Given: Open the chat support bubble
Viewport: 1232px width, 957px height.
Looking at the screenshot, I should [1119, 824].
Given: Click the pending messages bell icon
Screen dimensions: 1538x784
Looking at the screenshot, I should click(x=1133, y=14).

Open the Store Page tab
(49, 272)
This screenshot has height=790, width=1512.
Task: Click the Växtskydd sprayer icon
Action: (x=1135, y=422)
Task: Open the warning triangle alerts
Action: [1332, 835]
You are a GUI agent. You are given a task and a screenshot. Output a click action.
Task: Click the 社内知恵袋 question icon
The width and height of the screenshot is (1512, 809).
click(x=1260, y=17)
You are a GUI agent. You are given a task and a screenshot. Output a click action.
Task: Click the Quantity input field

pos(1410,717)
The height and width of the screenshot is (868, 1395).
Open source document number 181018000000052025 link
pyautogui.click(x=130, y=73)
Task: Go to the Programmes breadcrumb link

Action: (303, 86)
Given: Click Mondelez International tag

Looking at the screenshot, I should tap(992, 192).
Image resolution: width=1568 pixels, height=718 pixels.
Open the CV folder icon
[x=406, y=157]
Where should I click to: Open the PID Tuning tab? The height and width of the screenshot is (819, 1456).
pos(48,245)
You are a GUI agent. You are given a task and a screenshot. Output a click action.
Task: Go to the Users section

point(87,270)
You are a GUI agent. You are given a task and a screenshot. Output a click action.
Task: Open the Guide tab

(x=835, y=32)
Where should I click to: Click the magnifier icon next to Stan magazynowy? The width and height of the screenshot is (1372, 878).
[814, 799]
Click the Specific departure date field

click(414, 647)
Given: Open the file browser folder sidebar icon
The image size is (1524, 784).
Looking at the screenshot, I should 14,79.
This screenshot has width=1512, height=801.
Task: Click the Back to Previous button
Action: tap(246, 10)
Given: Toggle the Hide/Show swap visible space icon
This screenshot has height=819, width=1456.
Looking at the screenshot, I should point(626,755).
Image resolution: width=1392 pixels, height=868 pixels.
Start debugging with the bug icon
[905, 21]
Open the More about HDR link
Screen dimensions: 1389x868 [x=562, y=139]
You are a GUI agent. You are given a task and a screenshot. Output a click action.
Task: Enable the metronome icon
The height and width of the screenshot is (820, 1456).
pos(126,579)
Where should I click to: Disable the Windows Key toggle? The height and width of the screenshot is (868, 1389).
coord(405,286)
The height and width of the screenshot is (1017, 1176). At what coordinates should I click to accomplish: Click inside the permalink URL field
# # # # # # #
▸ WHAT YOU WILL DO
Only lines containing the string "pixels" belong in the answer; find them in the data above and copy them.

▸ RESPONSE AREA
Image resolution: width=1568 pixels, height=718 pixels.
Image resolution: width=1392 pixels, height=868 pixels.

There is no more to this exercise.